Adi Ignatius (born in Burbank, California) is editor-in-chief of Harvard Business Review. He joined the magazine in January 2009.

Biography
Previously, he was deputy managing editor for Time, where he was responsible for many of its special editions, including the Person of the Year and Time 100 franchises. Previously, Ignatius served as Time's executive editor starting in 2002, responsible for the magazine's business and international coverage. He wrote frequently for the magazine, including cover stories on Google and the 2007 Person of the Year profile of Russian leader Vladimir Putin. Ignatius joined Time as Deputy Editor of Time Asia in 1996, based in Hong Kong, and was named Editor of that edition in 2000.

Prior to joining Time, Ignatius worked for many years at the Wall Street Journal, serving as the newspaper's bureau chief in Beijing and later in Moscow. He later served as managing editor of the Central European Economic Review and business editor of the Far Eastern Economic Review, publications owned by Dow Jones.
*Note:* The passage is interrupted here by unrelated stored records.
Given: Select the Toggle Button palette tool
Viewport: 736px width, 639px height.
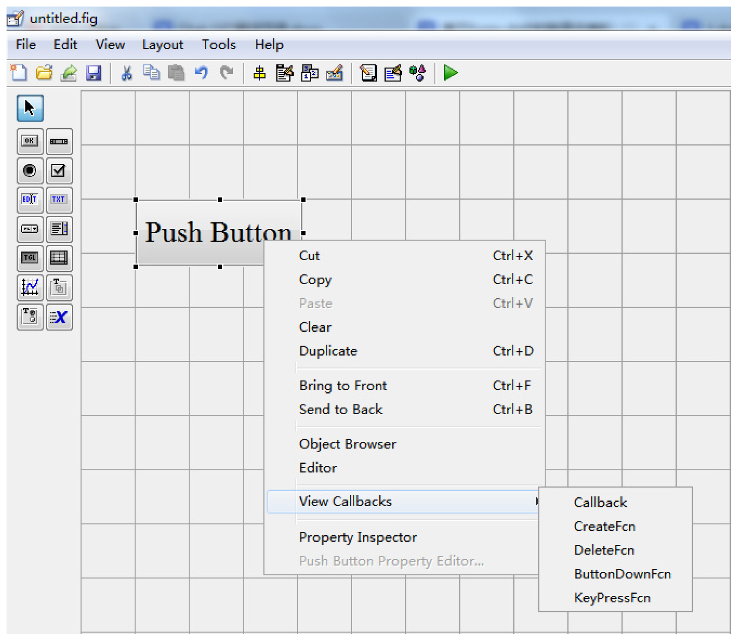Looking at the screenshot, I should click(x=30, y=258).
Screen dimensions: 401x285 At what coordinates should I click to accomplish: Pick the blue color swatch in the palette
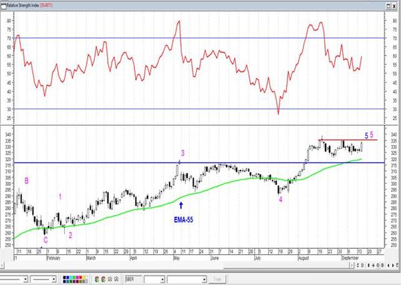point(68,278)
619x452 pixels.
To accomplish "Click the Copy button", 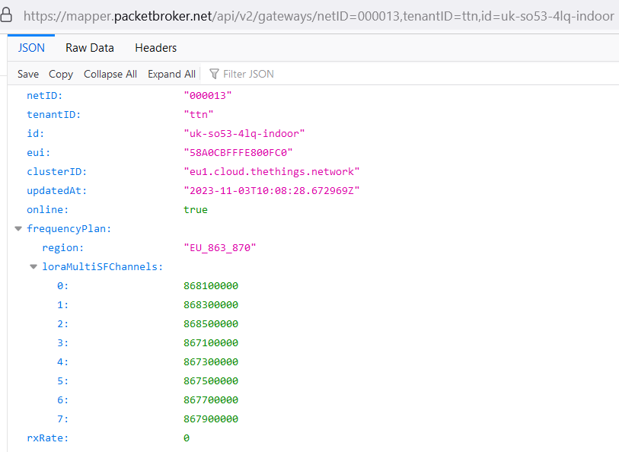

Ignatius was awarded a Zuckerman Fellowship at Columbia University’s School of International and Public Affairs (SIPA) in 1990. He received a bachelor's degree in history in 1981 from Haverford College in Pennsylvania. He is a member of the Council on Foreign Relations and the Asia Society and sits on the advisory board of the journalism school at SUNY.

His father, Paul Ignatius, served as United States Secretary of the Navy from 1967 to 1969. His brother, David Ignatius, is an editor and columnist for The Washington Post.

Books
Ignatius is coeditor, of the book Prisoner of the State: The Secret Journal of Premier Zhao Ziyang. The book is based on audiotapes that Zhao Ziyang, the former Premier of the People's Republic of China, recorded at home during 1999 and 2000.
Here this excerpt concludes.